Add the rules you need for your backend services:
Rule 1: Allow SSH from Admin
-
Label:
allow-ssh-from-admin
-
Protocol / Port:
TCP / 22
-
Sources:
ADMIN_IP/32
-
Action:
Accept
This lets your personal machine SSH into the backend. To find your IP, visit https://whatismyipaddress.com/ and use the IPv4 address. The
/32
suffix restricts it to exactly that one IP.
Rule 2: Allow Frontend → Backend (HTTPS)
-
Label:
allow-https-from-frontend
-
Protocol / Port:
TCP / 443
-
Sources:
FRONTEND_SUBNET_CIDR
-
Action:
Accept
This lets your frontend instances call your backend over HTTPS.
Rule 3: Allow CI/CD Deployment
-
Label:
allow-cicd-deployment
-
Protocol / Port:
TCP / 22
-
Sources:
CICD_SERVER_IP/32
-
Action:
Accept
Your CI/CD runner needs SSH access to deploy new code.
Rule 4: Allow Frontend → Database
-
Label:
allow-frontend-to-db
-
Protocol / Port:
TCP / 5432
-
Sources:
FRONTEND_SUBNET_CIDR
-
Action:
Accept
If you’re using PostgreSQL on the default port
5432
, this lets your frontend talk to your database.

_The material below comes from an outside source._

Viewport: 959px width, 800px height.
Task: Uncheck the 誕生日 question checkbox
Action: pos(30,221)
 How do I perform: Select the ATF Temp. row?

After adding all required rules, your backend firewall rules tab should look like this:
Click Save Changes to apply.
- Ensure Inbound Policy remains
Drop
so only your specified rules are allowed. - Outbound Rules can usually be left empty: most backends don’t need to initiate connections to the Internet directly, so dropping outbound by default prevents accidental data exfiltration.
Frontend Firewall
Follow the same steps to create a firewall for your frontend machines:
Rule 1: SSH from Admin
-
Label:
allow-ssh-from-admin
-
Protocol / Port:
TCP / 22
-
Sources:
ADMIN_IP/32
-
Action:
Accept
Here, you’ll want to allow inbound HTTP (port 80) and HTTPS (port 443) traffic from 0.0.0.0/0 so that your web server is accessible from the Internet.
Rule 2: HTTP (public)
-
Label:
allow-http
-
Protocol / Port:
TCP / 80
-
Sources:
0.0.0.0/0
-
Action:
Accept
Rule 3: HTTPS (public)
-
Label:
allow-https
-
Protocol / Port:
TCP / 443
-
Sources:
0.0.0.0/0
-
Action:
Accept
Rule 4: Allow database responses
-
Label:
allow-response-from-backend-pg
-
Protocol / Port:
TCP / 5432
-
Sources:
BACKEND_SUBNET_CIDR
-
Action:
Accept
This lets your frontend accept Postgres traffic from your backend subnet.
You should add rules for each back-end application and its corresponding port.

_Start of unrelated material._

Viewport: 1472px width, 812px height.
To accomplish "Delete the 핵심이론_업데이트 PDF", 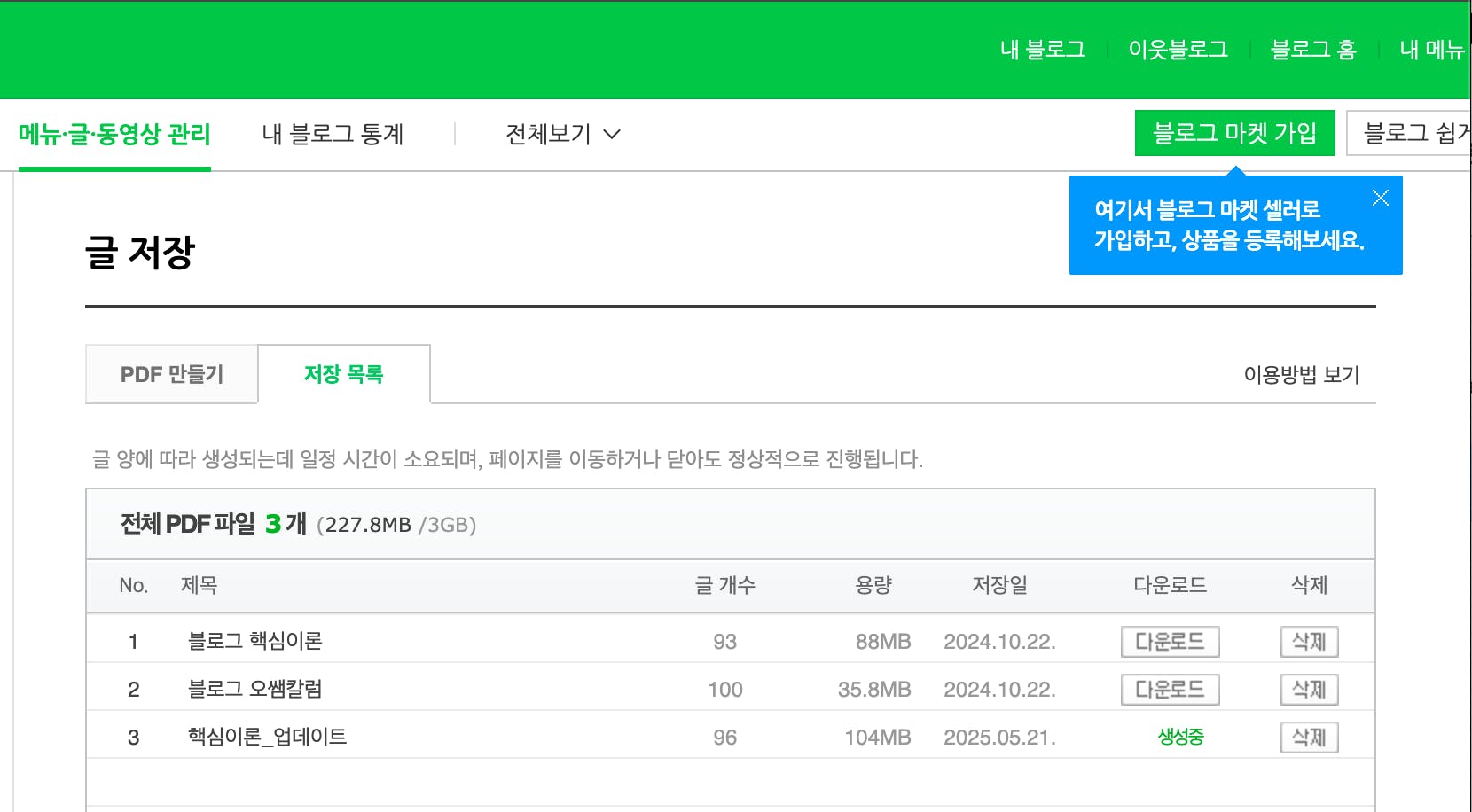I will (x=1309, y=738).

After adding all needed rules, your dashboard will look like this:
Remember: Inbound policy stays set to Drop—only the ports and sources you explicitly allow will work.
Final Tips
- Least Privilege: Only open the ports and source IPs/subnets you absolutely need.

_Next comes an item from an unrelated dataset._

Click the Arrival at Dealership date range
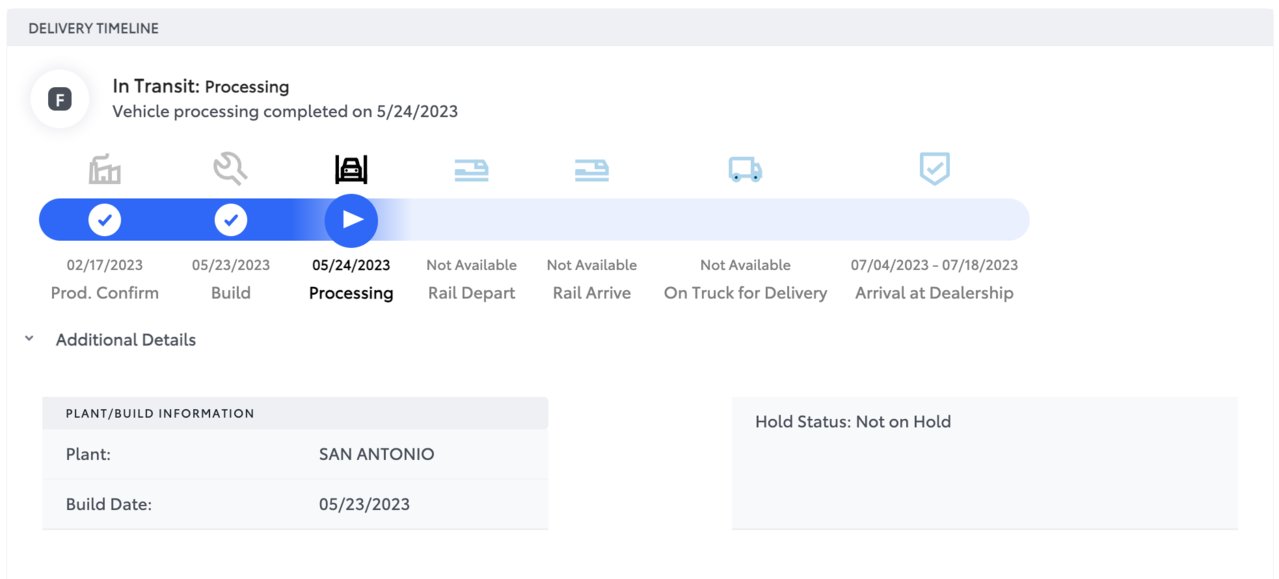Viewport: 1279px width, 579px height. 934,265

- Review Regularly: When your infrastructure changes (new CI runners, different subnets), update your firewall rules.
- Use Private Subnets: Keep all backend services isolated from the public Internet whenever possible.
With this in place, your Linode VPC and firewalls will be locked down to only the traffic you explicitly allow—and everything else will be dropped by default. Happy deploying!